布置任务 1
请改写清单中从含有“I will coord(137,926).”的那一行一直到含有“Action: (x=650, y=518)”的那一行（首尾两行都包括在内），把其中的“Redo”替换为“Undo”，其余内容一律不变。

给定文本
/---
Kubernetes日志系统EFK

Elasticsearch + Filebeat + Kibana = EFK
F: it’s not Fluentd

Fluentd需要学习配置语法, Filebeat相对熟悉

https://github.com/elastic/helm-charts

Requirements

  • Helm >=2.8.0 and <3.0.0
  • Kubernetes >=1.8
  • 3 Work-node
  • 1GB of RAM for the JVM heap

Helm Charts

helm repo add elastic https://helm.elastic.co
helm repo update

cd ~/k8s/helm/charts

helm search elasticsearch --version 7.6.2
helm search filebeat --version 7.6.2
helm search kibana --version 7.6.2

helm fetch elastic/elasticsearch --version 7.6.2
helm fetch elastic/filebeat --version 7.6.2
helm fetch elastic/kibana --version 7.6.2

tar -zxf elasticsearch-7.6.2.tgz
tar -zxf filebeat-7.6.2.tgz
tar -zxf kibana-7.6.2.tgz

# 安装
helm install --name elasticsearch -f values.yaml . --namespace logging
helm install --name filebeat -f values.yaml . --namespace logging
helm install --name kibana -f values.yaml . --namespace logging
# 更新
helm upgrade -f values.yaml elasticsearch . --namespace logging
helm upgrade -f values.yaml filebeat . --namespace logging
helm upgrade -f values.yaml kibana . --namespace logging
# 删除
helm delete --purge elasticsearch
helm delete --purge filebeat
helm delete --purge kibana
# 删除es-pvc *仅测试
kubectl -n logging delete pvc -l app=elasticsearch-logging

Elasticsearch

创建CA证书

curl -LO https://artifacts.elastic.co/downloads/elasticsearch/elasticsearch-7.6.2-linux-x86_64.tar.gz
tar -zxf elasticsearch-7.6.2-linux-x86_64.tar.gz
cd elasticsearch-7.6.2
# 生成RootCA
bin/elasticsearch-certutil ca --days 36500 # elastic-stack-ca.p12
# 签发证书
bin/elasticsearch-certutil cert --ca elastic-stack-ca.p12 --days 36500 # elastic-certificates.p12

# 转换证书、验证有效期
openssl pkcs12 -in elastic-certificates.p12 -out elastic-certificates.pem -nodes
openssl x509 -in elastic-certificates.pem -noout -dates

# CA secret
kubectl -n logging create secret generic elastic-certificates --from-file=elastic-certificates.p12
# 挂载secret
## 详见下面values.yaml
secretMounts:
  - name: elastic-certificates
    secretName: elastic-certificates
    path: /usr/share/elasticsearch/config/certs
# 使用CA
## 详见下面values.yaml
xpack.security.enabled: true
xpack.security.transport.ssl.enabled: true
xpack.security.transport.ssl.verification_mode: certificate 
xpack.security.transport.ssl.keystore.path: certs/elastic-certificates.p12 
xpack.security.transport.ssl.truststore.path: certs/elastic-certificates.p12

Elasticsearch Helm Values配置

# vim values.yaml
clusterName: "elasticsearch"
\---
布置任务 2
在关于 Kubernetes 日志系统 EFK 的给定文本中，要求的 Helm 版本范围是什么？

待处理数据
/---
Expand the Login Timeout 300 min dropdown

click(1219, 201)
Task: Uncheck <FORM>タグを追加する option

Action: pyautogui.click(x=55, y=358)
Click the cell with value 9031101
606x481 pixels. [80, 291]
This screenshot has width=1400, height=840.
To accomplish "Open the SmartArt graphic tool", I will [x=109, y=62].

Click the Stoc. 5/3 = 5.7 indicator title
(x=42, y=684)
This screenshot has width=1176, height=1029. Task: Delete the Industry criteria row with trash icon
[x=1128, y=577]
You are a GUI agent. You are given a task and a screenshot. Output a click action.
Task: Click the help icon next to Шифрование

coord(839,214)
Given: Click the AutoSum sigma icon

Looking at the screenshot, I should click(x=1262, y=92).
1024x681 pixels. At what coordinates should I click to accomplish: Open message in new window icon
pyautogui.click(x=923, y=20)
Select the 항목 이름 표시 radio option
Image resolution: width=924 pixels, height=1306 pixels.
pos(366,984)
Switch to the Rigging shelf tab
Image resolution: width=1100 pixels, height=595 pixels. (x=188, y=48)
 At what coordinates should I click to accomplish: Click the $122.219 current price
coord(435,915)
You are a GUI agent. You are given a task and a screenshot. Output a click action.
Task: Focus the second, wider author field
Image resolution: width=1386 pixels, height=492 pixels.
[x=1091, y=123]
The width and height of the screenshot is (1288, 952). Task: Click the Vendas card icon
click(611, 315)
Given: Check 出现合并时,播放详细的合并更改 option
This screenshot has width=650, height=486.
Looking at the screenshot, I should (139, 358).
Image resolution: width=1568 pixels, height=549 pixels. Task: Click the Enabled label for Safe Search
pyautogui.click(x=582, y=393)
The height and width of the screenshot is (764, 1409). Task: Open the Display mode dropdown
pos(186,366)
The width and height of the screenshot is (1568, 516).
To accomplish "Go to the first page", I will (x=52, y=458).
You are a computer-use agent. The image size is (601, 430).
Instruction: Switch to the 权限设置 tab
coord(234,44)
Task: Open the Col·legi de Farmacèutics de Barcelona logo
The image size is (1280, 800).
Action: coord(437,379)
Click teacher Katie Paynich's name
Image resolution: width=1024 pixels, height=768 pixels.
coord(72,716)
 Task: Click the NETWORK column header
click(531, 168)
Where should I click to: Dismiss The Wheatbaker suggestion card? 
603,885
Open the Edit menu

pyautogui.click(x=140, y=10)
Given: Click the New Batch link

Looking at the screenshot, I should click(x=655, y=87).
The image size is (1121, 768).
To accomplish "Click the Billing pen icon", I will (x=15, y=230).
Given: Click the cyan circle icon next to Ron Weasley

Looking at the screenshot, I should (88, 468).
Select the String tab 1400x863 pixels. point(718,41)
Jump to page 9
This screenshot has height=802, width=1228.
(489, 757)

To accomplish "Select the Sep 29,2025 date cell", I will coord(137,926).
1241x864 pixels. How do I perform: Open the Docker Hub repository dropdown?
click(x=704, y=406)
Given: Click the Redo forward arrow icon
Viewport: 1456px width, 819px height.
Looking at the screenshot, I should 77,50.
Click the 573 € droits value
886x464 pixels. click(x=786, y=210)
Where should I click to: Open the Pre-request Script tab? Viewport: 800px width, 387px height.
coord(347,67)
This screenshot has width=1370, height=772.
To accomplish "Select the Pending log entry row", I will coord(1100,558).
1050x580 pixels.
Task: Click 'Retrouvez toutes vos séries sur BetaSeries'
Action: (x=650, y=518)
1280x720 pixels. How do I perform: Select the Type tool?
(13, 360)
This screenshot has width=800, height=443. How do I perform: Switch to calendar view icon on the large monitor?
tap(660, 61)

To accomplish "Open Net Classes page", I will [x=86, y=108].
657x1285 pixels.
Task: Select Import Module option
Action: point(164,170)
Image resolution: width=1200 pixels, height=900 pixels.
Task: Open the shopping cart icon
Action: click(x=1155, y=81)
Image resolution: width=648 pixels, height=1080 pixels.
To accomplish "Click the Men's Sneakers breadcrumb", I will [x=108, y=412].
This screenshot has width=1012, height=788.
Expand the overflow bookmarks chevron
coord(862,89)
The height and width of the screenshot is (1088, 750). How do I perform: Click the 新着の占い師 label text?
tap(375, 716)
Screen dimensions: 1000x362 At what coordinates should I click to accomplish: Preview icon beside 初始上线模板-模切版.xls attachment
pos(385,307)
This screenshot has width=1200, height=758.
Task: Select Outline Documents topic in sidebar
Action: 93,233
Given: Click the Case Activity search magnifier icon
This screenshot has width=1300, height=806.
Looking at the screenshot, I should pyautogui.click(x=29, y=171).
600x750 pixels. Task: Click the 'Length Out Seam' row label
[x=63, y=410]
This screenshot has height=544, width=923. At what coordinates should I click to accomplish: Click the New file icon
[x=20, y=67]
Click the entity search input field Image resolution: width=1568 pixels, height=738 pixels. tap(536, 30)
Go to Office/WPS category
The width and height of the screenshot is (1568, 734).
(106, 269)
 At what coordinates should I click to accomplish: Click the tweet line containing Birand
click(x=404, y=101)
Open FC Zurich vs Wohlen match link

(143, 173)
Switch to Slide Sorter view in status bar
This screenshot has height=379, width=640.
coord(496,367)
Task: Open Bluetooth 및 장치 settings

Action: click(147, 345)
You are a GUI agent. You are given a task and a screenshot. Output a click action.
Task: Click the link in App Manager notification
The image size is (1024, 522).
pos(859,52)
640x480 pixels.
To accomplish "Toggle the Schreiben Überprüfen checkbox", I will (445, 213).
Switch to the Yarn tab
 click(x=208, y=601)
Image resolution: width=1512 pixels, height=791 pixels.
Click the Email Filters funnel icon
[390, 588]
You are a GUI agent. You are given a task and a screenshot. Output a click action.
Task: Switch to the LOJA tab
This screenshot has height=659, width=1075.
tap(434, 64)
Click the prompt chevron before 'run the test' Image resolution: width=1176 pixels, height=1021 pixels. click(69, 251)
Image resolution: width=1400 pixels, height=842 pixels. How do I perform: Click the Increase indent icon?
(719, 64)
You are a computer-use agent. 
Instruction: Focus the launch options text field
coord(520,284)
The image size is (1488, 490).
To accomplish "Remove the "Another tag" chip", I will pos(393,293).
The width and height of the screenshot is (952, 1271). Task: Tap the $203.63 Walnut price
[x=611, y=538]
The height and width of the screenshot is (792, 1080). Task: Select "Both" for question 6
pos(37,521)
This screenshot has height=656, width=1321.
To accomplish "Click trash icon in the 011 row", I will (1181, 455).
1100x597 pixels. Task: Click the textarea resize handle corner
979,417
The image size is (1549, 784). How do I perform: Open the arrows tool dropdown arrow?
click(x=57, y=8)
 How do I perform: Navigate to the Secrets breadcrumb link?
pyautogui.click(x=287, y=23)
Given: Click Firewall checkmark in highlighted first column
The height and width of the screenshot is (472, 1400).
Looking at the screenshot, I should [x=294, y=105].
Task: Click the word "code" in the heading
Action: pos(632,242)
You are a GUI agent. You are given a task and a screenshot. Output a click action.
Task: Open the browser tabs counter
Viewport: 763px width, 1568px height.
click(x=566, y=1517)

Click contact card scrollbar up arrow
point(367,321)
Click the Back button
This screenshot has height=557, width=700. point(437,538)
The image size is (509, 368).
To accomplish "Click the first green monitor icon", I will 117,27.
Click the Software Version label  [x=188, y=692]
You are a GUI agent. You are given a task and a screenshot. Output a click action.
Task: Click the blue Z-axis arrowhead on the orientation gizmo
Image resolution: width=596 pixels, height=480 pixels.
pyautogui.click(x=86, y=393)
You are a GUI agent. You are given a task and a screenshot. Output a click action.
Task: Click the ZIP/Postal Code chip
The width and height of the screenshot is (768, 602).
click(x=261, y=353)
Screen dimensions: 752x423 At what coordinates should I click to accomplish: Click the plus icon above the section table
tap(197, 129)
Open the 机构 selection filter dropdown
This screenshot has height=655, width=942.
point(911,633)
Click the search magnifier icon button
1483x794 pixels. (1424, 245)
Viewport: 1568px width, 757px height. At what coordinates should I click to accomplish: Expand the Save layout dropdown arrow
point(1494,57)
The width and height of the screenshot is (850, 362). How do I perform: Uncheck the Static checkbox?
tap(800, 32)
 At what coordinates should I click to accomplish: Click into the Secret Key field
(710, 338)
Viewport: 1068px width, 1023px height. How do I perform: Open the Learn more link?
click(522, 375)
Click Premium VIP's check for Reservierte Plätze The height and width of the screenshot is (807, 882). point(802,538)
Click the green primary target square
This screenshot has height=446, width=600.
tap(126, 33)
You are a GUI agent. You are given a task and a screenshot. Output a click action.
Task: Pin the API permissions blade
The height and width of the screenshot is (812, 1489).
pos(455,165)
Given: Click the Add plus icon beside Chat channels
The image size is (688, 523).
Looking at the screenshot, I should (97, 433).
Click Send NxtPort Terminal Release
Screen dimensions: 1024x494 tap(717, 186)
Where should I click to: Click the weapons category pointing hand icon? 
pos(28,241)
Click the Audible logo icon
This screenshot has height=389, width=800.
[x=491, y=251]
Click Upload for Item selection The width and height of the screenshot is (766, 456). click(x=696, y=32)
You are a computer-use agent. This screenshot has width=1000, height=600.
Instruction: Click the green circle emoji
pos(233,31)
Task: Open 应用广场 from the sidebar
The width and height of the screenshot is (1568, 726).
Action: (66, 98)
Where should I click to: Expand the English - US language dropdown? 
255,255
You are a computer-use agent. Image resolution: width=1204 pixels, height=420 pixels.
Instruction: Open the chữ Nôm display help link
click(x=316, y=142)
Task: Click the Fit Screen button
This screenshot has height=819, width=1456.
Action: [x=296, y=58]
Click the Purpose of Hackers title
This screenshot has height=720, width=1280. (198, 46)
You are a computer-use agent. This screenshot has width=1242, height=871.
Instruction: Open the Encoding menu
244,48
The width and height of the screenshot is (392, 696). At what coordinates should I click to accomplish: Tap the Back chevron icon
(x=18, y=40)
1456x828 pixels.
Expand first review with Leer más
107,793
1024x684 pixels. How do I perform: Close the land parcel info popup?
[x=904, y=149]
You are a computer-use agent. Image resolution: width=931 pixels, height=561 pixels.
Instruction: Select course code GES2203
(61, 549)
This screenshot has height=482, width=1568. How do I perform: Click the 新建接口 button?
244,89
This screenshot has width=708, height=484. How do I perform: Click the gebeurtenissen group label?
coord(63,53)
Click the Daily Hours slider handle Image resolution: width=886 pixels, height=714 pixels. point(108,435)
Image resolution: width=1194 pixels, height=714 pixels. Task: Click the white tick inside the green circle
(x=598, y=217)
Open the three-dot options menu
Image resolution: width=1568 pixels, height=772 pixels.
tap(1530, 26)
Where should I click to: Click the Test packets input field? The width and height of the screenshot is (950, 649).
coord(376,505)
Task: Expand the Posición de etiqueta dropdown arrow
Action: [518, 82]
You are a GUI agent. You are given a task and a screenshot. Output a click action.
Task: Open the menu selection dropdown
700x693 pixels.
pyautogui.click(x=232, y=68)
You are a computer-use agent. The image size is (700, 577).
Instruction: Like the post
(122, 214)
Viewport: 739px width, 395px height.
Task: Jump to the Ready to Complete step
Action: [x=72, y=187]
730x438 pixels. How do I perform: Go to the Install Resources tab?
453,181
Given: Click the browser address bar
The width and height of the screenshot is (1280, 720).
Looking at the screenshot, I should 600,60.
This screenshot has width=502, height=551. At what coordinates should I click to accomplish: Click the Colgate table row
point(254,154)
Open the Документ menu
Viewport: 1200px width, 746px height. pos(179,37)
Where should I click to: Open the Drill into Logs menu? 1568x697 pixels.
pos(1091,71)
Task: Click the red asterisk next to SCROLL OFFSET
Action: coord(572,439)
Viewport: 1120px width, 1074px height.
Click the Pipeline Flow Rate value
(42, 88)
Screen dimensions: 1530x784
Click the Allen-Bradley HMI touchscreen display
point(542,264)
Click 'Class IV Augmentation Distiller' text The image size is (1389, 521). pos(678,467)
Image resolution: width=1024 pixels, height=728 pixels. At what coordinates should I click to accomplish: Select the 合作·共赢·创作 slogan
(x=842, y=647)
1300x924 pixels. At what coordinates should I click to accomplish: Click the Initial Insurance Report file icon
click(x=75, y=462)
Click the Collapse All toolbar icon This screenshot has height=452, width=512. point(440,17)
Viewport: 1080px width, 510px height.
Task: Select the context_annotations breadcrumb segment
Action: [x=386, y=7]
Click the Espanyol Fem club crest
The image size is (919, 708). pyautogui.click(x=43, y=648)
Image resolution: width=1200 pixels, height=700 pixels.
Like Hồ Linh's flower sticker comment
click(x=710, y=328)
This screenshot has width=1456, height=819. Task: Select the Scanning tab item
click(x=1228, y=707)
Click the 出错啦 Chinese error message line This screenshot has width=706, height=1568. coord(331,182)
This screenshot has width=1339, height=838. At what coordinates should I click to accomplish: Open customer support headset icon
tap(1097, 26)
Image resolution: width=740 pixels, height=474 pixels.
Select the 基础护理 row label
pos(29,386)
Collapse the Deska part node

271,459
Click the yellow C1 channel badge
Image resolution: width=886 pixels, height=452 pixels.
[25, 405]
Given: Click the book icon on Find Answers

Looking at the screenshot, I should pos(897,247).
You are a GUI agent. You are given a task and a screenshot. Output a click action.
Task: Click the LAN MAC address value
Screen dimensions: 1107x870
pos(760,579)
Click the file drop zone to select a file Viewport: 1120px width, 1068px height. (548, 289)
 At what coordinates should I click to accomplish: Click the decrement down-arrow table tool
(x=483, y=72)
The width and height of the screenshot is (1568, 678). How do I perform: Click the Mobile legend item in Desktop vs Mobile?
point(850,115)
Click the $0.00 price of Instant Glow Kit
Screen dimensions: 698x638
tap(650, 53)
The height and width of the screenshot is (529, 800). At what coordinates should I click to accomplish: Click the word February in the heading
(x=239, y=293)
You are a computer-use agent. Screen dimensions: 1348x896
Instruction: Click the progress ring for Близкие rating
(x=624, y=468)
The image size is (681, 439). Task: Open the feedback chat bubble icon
\---
参考解答 1
To accomplish "Select the Sep 29,2025 date cell", I will coord(137,926).
1241x864 pixels. How do I perform: Open the Docker Hub repository dropdown?
click(x=704, y=406)
Given: Click the Undo forward arrow icon
Viewport: 1456px width, 819px height.
Looking at the screenshot, I should 77,50.
Click the 573 € droits value
886x464 pixels. click(x=786, y=210)
Where should I click to: Open the Pre-request Script tab? Viewport: 800px width, 387px height.
coord(347,67)
This screenshot has width=1370, height=772.
To accomplish "Select the Pending log entry row", I will coord(1100,558).
1050x580 pixels.
Task: Click 'Retrouvez toutes vos séries sur BetaSeries'
Action: (x=650, y=518)

参考解答 2
大于等于 2.8.0 且小于 3.0.0。